= What you need to do =
1. List every year mentioned in the ALJ excerpt.
2. Please output the part of the ALJ excerpt starting at "The ALJ also" and ending at "hemiplegia. . . .".

** Study text follows **

Moreover, when determining whether Plaintiff's alleged chronic pain met or equaled a listing, the ALJ explained:

The claimant's allegation of fibromyalgia was deemed a non-severe impairment in the above discussion. Consequently, there is no need to consider the claimant's allegation of fibromyalgia under the requirements of Section 14.01 (immune system), specifically Section 14.09 (inflammatory arthritis). Additionally, the medical evidence of record does not establish that the claimant has a history of joint pain, swelling, and tenderness, and signs on current physical examination of joint inflammation or deformity in two or more major joints resulting in inability to ambulate effectively or inability to perform fine and gross movements effectively. Although a "Medical Assessment of Ability to do Work-Related Activities (Physical)" by Dr. Pribanich was submitted post-hearing and reports medical findings of osteoarthritis and fibromyalgia, among other things; there is not an explanation or summary of objective findings for this diagnosis. There is nothing else in the medical evidence to support the allegation of fibromyalgia. Accordingly, the claimant's alleged impairment does not satisfy the requirements of Section 14.01 of the listed impairments.

TR 55-56.

Ultimately, the ALJ found that Plaintiff's allegations of chronic pain did not constitute a severe impairment, and his conclusion is supported by substantial evidence.

The ALJ also discussed Plaintiff's migraines and seizures in his decision. Regarding Plaintiff's migraines, the ALJ stated:

The claimant testified that she had three light strokes; and, the last one was around 2004. In April 2004, Dr. Pribanich treated the claimant for a possible right cerebral vascular accident (CVA) with left-sided weakness, with possible relation to recent headaches. Dr. Pribanich opined that the claimant may have had some type of migraine variant; and since the headaches seemed to have resolved, there could have been a relationship to cerebral vascular accident. After a neurological consultation, Stephen S. Chung, M.D.'s impression was that the claimant had a complicated migraine, most likely with left-sided hemiplegia. . . .
In regard to the claimant's migraine headaches, Dr. Chung had prescribed daily medications in 2004. Dr. Chung assessed the claimant was better in September 2004 and that by December 2004 she had improved. However, the claimant continued to work. The claimant's physical examinations with Dr. Pribanich during 2008 and 2009 were unremarkable for any findings, diagnoses, or treatment for migraine headaches, except for noting the claimant's continuing use of daily Topamax medication. At the hearing, the claimant testified that in 2008 her migraines were severe enough for her to seek medical treatment. But, the record shows no treatment other than medications.

** End of Study text **
** Record extracts follows **

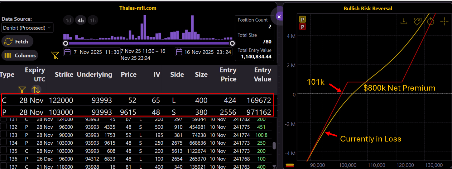
Task: Open the Expiry column filter funnel
Action: pyautogui.click(x=22, y=90)
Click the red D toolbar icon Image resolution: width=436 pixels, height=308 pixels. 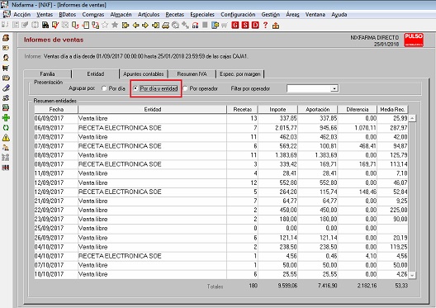255,26
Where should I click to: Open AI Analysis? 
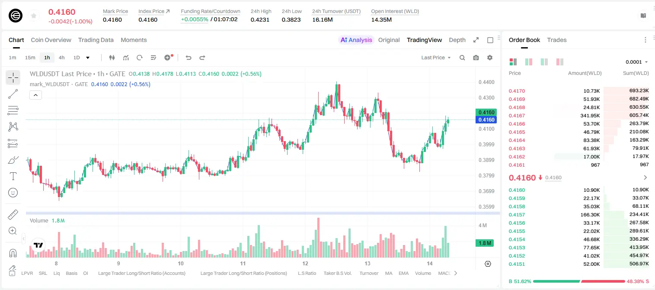click(x=356, y=40)
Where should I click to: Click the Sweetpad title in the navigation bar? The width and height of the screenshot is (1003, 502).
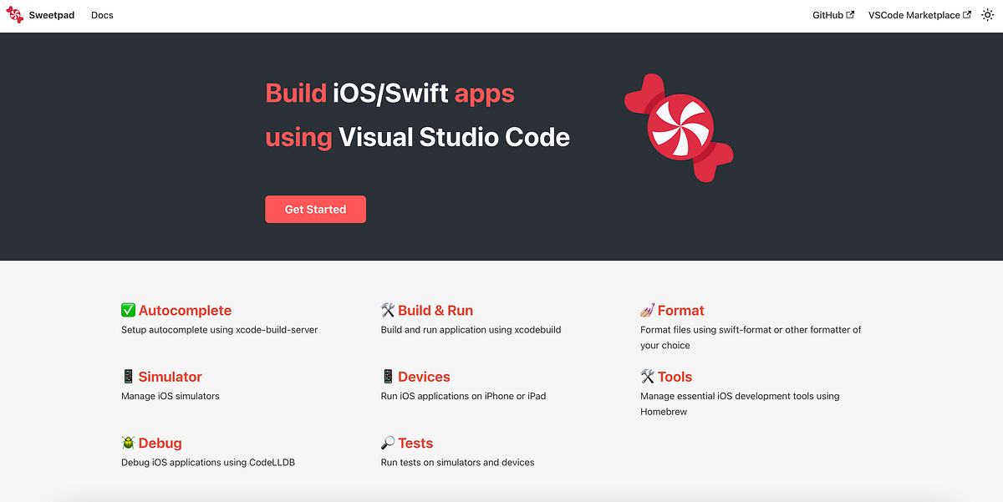pyautogui.click(x=50, y=14)
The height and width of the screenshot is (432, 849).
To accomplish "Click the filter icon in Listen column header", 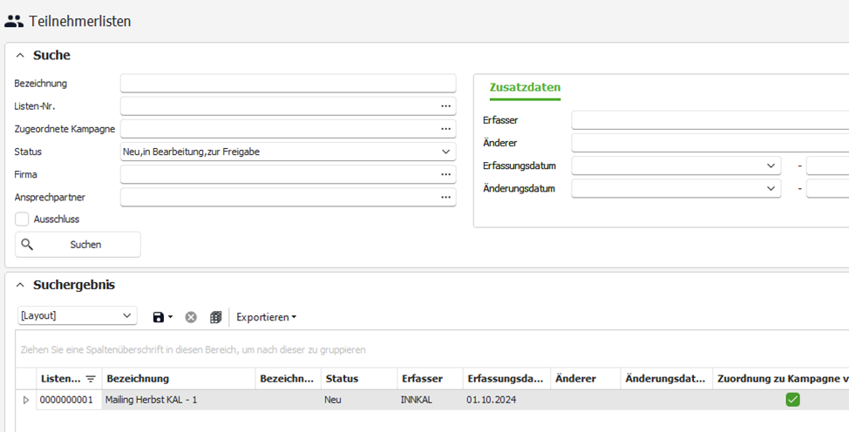I will [x=91, y=379].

** End of Record extracts **

= Answers per task =
1. 2004, 2008, 2009

2.
The ALJ also discussed Plaintiff's migraines and seizures in his decision. Regarding Plaintiff's migraines, the ALJ stated:

The claimant testified that she had three light strokes; and, the last one was around 2004. In April 2004, Dr. Pribanich treated the claimant for a possible right cerebral vascular accident (CVA) with left-sided weakness, with possible relation to recent headaches. Dr. Pribanich opined that the claimant may have had some type of migraine variant; and since the headaches seemed to have resolved, there could have been a relationship to cerebral vascular accident. After a neurological consultation, Stephen S. Chung, M.D.'s impression was that the claimant had a complicated migraine, most likely with left-sided hemiplegia. . . .